Brown, Michael L. Answering Jewish Objections to Jesus vol. 1. Grand Rapids, MI: Baker Books.
This volume introduces Michael L. Brown’s larger project of Jewish evangelism. Working through these objections is a neat exercise for Christians, as you get to use your Old Testament knowledge in ways you didn’t expect.
Remind them that the rabbinic traditions which they follow aren’t any older than Christianity. That means the debate is over who is the best expression of the Jewish tradition: Yeshua Messiah or the rabbis?
The Problem of Interpretation. The key question is not whether Christianity or Judaism is true. The key question is which is the biblical faith: the rabbis or Yeshua (Brown 1.7)?
The first section dealt with general objections to Yeshua. None were formidable. These are the standard CNN/NPR objections. In section 2 Brown deals with more scholarly opponents.
Why isn’t there peace on Earth? The OT Messianic prophecies point to worldwide peace. This is a more sophisticated objection than we might think at first. It’s a devastating criticism of amillennialism. The objection is not saying that “We Jews expect a David-like conqueror.” No, the OT messianic promises point to “the glory of God covering the earth.”
Brown responds that Messiah must bring purification before peace, judgment before justice (2.1). The peace that Messiah brings happens at the end of the age (Isaiah 2; Zech. 14). See Hagg. 2:6-9. See also Daniel 9:24-27.
Daniel 9 is an important chapter for End Times Bible Prophecy, but it also provides an important point here. Brown notes that “Final atonement for Israel’s sin must be made before the second temple was destroyed.”
If Yeshua is the Messiah, why have wars and famines increased (2.2)? We’ve already dealt with the faulty premise of the question, as explained in 2.1. Messiah does not bring in a universal, unqualified peace.

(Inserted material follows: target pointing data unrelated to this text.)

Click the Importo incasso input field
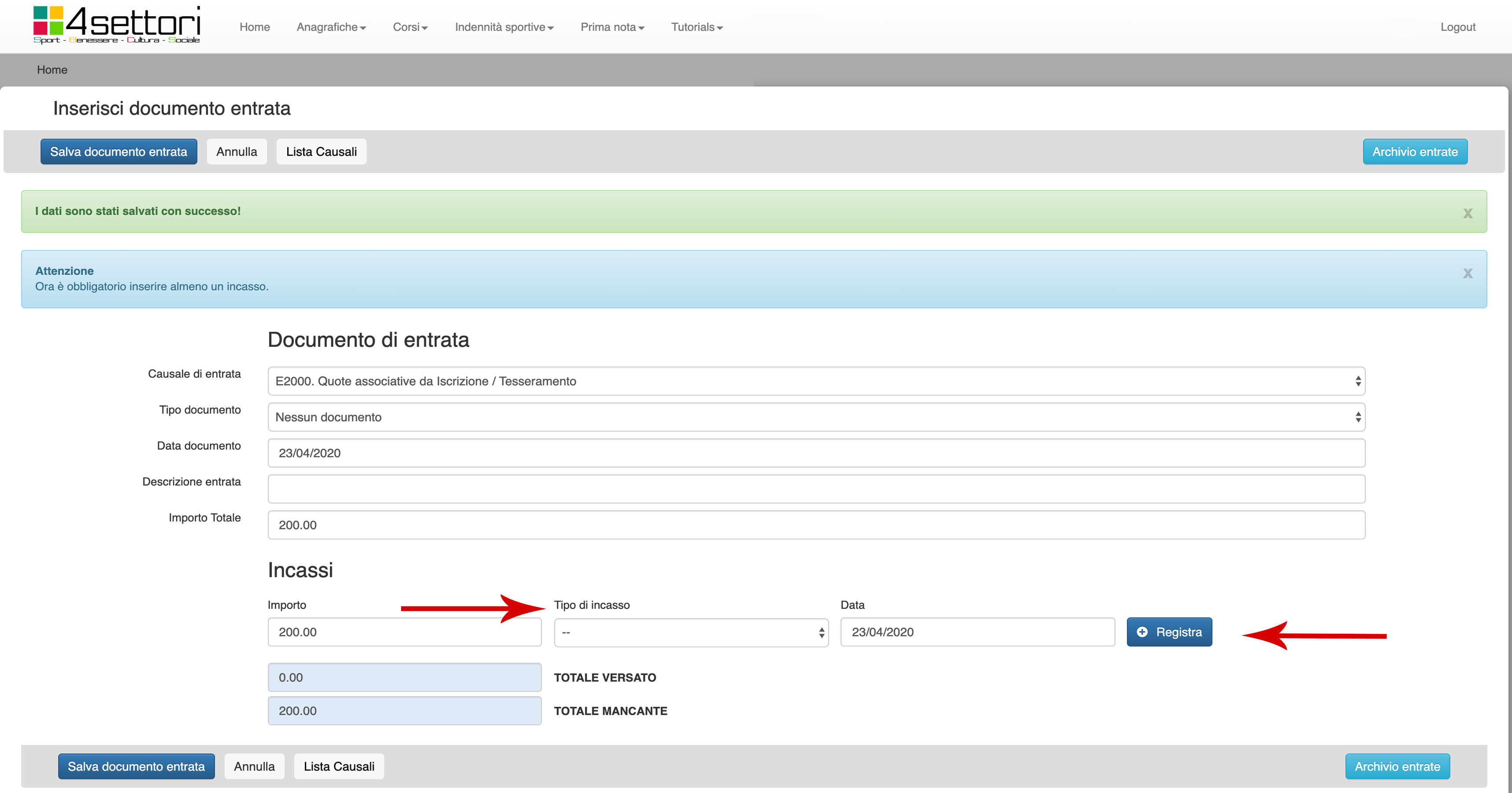This screenshot has height=793, width=1512. (404, 632)
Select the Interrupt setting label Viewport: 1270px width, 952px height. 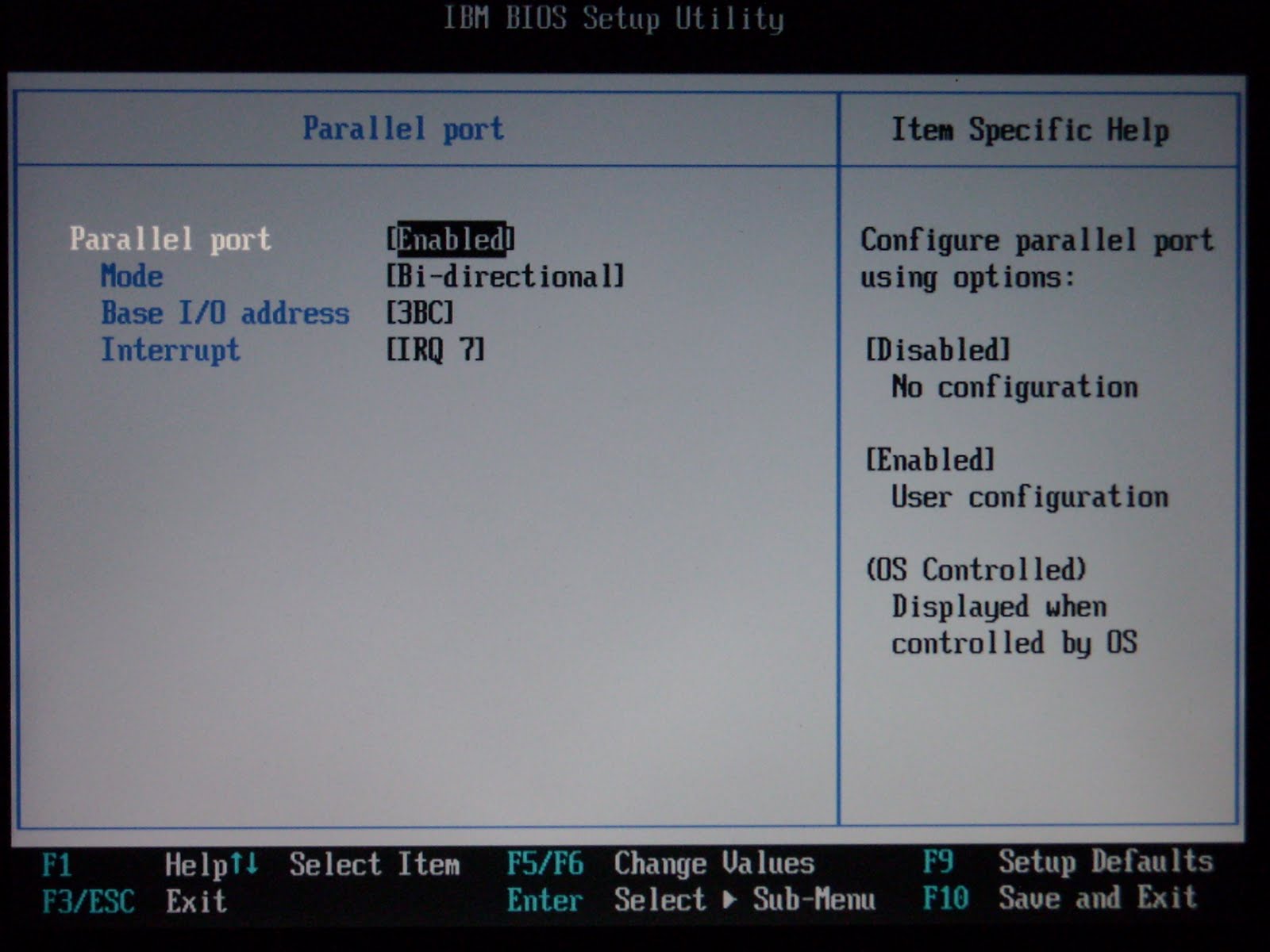pyautogui.click(x=170, y=350)
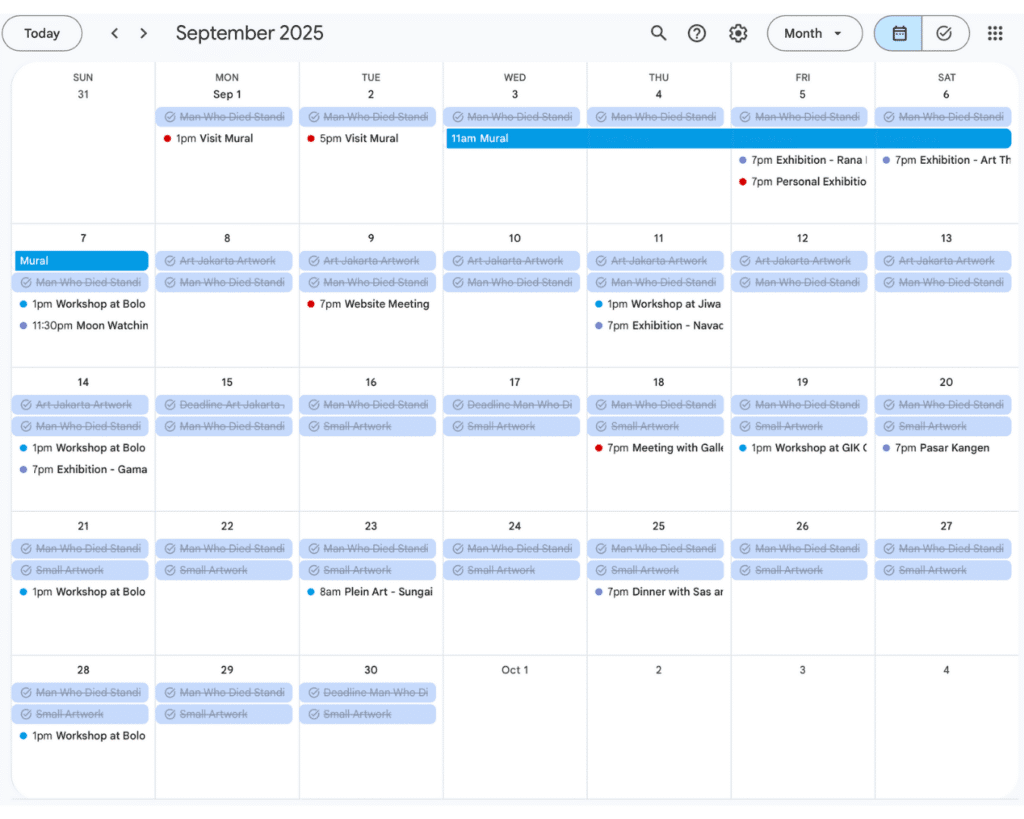Click the red dot of Personal Exhibition

point(743,182)
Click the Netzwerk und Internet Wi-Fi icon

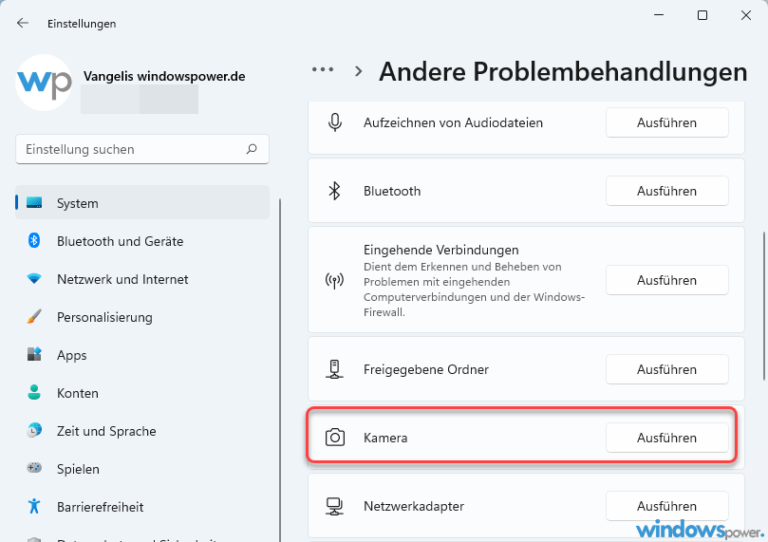(x=35, y=279)
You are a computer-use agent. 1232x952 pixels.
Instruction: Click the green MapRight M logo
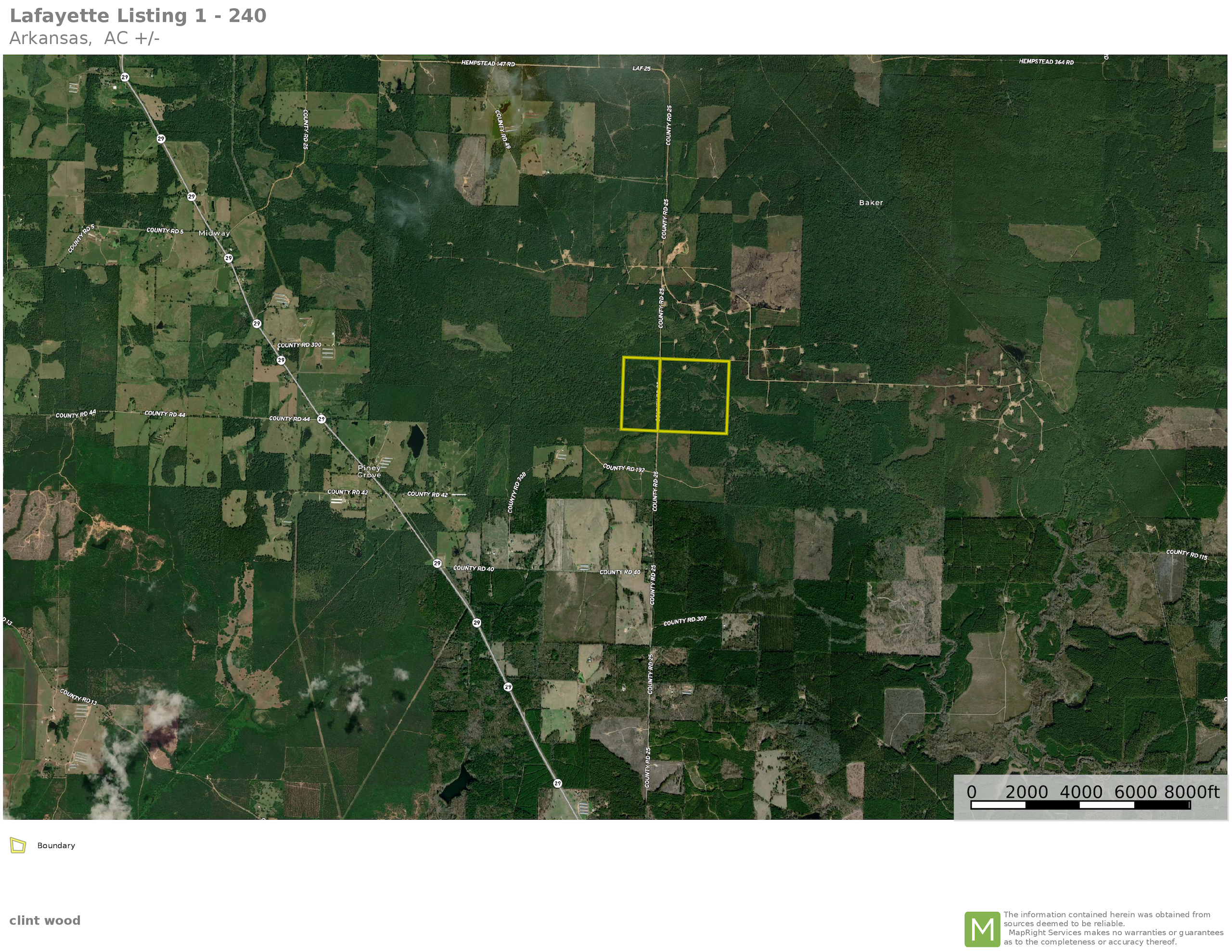click(982, 929)
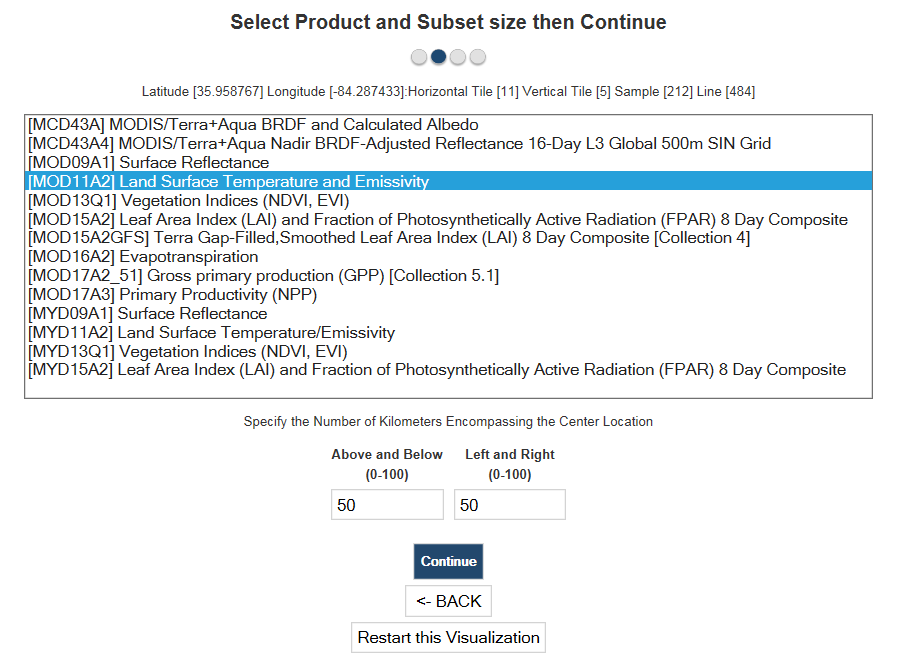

Zechariah’s Sequence of Messiah’s Return
The trumpet will sound; Messiah returns, then Day of Atonement. Yahweh will protect the City (Zech. 14:1-5), and these nations afterwards will celebrate the Feast of Tabernacles. Here is the exciting part: this is laid out in the Jewish calendar: Passover, Firstfruits (Yeshua’s rising from the dead), Shavu’ot/Pentecost [Gap in Time] we are now waiting on the eschatological Feast of Tabernacles following the rescue of Jerusalem.